[Collected data]
------------------------------------
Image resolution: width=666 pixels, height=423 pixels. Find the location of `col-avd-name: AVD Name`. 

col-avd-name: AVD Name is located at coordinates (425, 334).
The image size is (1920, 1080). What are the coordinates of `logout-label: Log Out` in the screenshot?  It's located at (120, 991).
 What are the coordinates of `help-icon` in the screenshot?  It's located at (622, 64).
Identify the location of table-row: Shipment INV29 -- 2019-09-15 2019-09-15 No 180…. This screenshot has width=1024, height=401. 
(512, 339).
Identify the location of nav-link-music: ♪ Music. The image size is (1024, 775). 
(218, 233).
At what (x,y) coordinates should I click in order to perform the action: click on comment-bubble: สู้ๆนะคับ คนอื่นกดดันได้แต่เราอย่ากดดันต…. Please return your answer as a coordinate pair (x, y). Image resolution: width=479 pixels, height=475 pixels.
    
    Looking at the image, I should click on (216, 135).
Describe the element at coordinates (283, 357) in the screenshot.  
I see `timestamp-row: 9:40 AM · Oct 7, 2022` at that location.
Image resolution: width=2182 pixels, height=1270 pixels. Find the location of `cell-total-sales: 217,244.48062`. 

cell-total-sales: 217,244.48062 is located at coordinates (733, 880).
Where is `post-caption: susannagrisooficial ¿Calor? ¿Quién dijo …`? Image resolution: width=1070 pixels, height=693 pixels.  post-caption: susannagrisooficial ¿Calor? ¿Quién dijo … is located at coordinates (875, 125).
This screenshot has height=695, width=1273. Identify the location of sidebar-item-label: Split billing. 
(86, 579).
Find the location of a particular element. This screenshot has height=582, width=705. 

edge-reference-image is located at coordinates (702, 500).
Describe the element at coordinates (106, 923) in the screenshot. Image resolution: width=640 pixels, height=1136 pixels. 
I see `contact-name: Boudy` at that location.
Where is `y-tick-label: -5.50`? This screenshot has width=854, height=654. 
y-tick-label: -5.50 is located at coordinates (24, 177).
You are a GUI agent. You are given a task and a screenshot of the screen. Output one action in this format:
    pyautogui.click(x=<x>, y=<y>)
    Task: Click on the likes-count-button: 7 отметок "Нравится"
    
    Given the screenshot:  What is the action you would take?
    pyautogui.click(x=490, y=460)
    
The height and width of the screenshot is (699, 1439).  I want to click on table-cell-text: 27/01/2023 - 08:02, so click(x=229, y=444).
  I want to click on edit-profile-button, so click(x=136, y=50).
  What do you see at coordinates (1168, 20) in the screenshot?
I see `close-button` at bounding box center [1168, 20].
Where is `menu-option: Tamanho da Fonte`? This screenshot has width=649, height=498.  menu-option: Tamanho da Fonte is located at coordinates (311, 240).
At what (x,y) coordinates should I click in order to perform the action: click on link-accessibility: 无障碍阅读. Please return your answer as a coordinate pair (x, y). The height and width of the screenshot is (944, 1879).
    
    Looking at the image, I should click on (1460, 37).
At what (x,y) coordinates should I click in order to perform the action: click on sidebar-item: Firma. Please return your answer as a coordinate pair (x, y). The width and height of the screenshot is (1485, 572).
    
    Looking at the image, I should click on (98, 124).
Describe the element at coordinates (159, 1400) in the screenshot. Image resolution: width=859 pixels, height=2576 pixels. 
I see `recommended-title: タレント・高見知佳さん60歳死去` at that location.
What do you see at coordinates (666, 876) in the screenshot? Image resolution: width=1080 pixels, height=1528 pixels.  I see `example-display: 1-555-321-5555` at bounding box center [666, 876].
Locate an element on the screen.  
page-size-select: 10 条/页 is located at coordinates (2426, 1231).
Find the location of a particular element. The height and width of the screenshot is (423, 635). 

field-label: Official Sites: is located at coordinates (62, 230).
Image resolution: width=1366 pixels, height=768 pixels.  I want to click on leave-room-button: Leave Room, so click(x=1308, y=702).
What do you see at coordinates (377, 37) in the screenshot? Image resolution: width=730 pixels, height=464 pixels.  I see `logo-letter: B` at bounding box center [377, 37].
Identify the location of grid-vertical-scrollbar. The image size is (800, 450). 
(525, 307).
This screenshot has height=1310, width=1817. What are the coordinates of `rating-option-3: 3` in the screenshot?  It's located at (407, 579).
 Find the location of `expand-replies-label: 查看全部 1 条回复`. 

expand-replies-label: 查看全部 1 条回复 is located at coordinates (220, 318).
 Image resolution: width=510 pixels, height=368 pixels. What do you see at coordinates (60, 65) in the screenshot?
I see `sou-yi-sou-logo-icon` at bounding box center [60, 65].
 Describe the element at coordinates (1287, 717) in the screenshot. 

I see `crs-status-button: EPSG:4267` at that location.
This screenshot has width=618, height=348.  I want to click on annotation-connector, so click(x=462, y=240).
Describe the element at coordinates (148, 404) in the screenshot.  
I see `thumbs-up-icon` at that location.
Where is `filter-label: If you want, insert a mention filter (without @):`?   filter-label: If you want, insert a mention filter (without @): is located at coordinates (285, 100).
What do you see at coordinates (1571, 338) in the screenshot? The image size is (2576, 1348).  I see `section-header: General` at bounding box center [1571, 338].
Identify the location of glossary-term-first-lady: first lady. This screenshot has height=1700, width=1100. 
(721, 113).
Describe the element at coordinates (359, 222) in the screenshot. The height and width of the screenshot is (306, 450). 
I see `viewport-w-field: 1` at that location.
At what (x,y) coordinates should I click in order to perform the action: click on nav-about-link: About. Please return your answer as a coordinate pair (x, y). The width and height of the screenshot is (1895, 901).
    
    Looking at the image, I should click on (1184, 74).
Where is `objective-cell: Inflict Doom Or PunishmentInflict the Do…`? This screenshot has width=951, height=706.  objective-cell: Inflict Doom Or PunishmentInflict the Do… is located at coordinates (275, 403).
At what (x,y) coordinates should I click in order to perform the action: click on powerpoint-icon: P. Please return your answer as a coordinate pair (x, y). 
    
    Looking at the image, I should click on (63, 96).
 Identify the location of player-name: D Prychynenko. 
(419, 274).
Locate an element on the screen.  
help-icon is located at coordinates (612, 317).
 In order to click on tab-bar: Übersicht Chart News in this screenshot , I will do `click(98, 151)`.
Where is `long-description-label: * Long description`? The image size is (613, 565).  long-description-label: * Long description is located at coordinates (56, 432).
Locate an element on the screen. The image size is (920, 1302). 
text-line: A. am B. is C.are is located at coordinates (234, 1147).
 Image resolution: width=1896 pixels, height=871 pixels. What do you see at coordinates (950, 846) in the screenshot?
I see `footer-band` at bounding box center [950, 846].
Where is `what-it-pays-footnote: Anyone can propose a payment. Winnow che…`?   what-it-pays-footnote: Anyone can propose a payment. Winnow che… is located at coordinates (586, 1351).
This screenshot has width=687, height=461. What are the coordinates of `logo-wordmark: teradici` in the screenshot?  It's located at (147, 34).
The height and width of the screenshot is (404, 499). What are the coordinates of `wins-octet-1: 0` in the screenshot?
------------------------------------
WORK TO BE COMPLETED: Write out everything from the start of the items down to the line containing "Looking at the image, I should click on (216, 135)." as a numbered list, omitting blank lines.

SOLUTION TO THIS PROBLEM:
1. Image resolution: width=666 pixels, height=423 pixels. Find the location of `col-avd-name: AVD Name`. 
2. col-avd-name: AVD Name is located at coordinates (425, 334).
3. The image size is (1920, 1080). What are the coordinates of `logout-label: Log Out` in the screenshot?  It's located at (120, 991).
4.  What are the coordinates of `help-icon` in the screenshot?  It's located at (622, 64).
5. Identify the location of table-row: Shipment INV29 -- 2019-09-15 2019-09-15 No 180…. This screenshot has width=1024, height=401. 
6. (512, 339).
7. Identify the location of nav-link-music: ♪ Music. The image size is (1024, 775). 
8. (218, 233).
9. At what (x,y) coordinates should I click in order to perform the action: click on comment-bubble: สู้ๆนะคับ คนอื่นกดดันได้แต่เราอย่ากดดันต…. Please return your answer as a coordinate pair (x, y). Image resolution: width=479 pixels, height=475 pixels.
10.     Looking at the image, I should click on (216, 135).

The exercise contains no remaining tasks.